With the hotspot function identified, let us now take a look at the actual code and assembly. The corresponding C++ code can be found here and looks like this:
void Bus::b_transport(tlm::tlm_generic_payload& trans, sc_time& delay) {
const u16 adr = static_cast<u16>(trans.get_address());
for (auto slave : bus_slave_vec_) {
if ((slave.addr_from <= adr) && (adr <= slave.addr_to)) {
auto socket = slave.socket;
trans.set_address(adr - slave.addr_from);
(*socket)->b_transport(trans, delay);
return;
}
}
trans.set_response_status(tlm::TLM_ADDRESS_ERROR_RESPONSE);
}
In perf, if you press enter on the hottest row, and then hit “Annotate”, you should get to the following view:
Samples: 9K of event 'cpu_core/cycles/P', 4000 Hz, Event count (approx.): 2876743624
Bus::b_transport(tlm::tlm_generic_payload&, sc_core::sc_time&) /build/tlmboy [Percent: local period]
Percent│ mov %rbp,%rdi
│ pop %rbx
│ pop %rbp
│ pop %r12
│ pop %r13
│ pop %r14
│ pop %r15
│ → jmp 48790 <std::_Sp_counted_base<(__gnu_cxx::_Lock_policy)2>::_M_release_last_use_cold()>
│ nop
│ { __atomic_fetch_add(__mem, __val, __ATOMIC_ACQ_REL); }
23,89 │190: lock addl $0x1,0x8(%rbp)
│ if ((slave.addr_from <= adr) && (adr <= slave.addr_to)) {
0,57 │ test %al,%al
0,74 │ ↑ je 6d
│ if (__is_single_threaded())
│19d: cmpb $0x0,__libc_single_threaded@GLIBC_2.32
The view tries to show you in which lines of code a lot of time was spent in, and what the corresponding machine code looks like. This view can be confusing if the binary was compiled with aggressive optimizations. Rescheduling, inlining, and other compiler optimizations make it hard to map a given instruction to one line of code in your source files.
As you can see in the output, the hottest instruction is lock addl that maps to a __atomic_fetch_add.
What is an atomic fetch add doing in this function?!
Well, it turns out that auto socket = slave.socket; wasn’t a good idea because it creates a copy of a thread-safe shared pointer.
If it were just a normal pointer, a good compiler could probably just do some propagation optimization,
but with shared pointers it is different.
The solution is obviously to remove this copy and directly go via slave.socket, but let us save this for the optimization section.
3.3 gperftools
As a next tool, let’s look at gperftools, which includes a sampling profiler that can create nice graphs.

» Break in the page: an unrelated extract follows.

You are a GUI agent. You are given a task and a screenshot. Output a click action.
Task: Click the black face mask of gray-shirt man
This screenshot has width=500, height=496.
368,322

It can be installed by executing:
sudo apt install google-perftools libgoogle-perftools-dev
go install github.com/google/pprof@latest
In contrast to perf, it requires you to link your binary with a -lprofiler flag.
Once compiled and linked, execute your application like this:
LD_PRELOAD="/usr/lib/x86_64-linux-gnu/libprofiler.so" CPUPROFILE="bench.prof" ./tlmboy_analysis -r ~/Games/flappyboy.gb --fps-cap=-1 --max-cycles=15000000
You can get a cool call graph by executing:
~/go/bin/pprof -svg tlmboy_analysis bench.prof
Take a look at the callgraph (open it in another tab to see it as a whole):
We arrive at a similar statement as from the perf analysis, but now we can better see and understand how individual functions relate to each other.
4. Optimizing
After getting an overview of analysis tools and an initial set of bottlenecks in the TLMBoy, it is now time to optimize. In the following, I’ll start with decisions that impact your project as a whole and then progressively descend to narrower scopes.
4.1 Compiler Flags
So, let us start with a simple, but major decision: the compile flags.
Compiler flags are a somewhat dangerous territory, as aggressive optimizations may lead to longer compile times, and may break portability/functionality.
To be on the safe side, my TLMBoy still has the typical -O3 release build,
but there’s now an additional compiler target called tlmboy_fast with more fancy flags.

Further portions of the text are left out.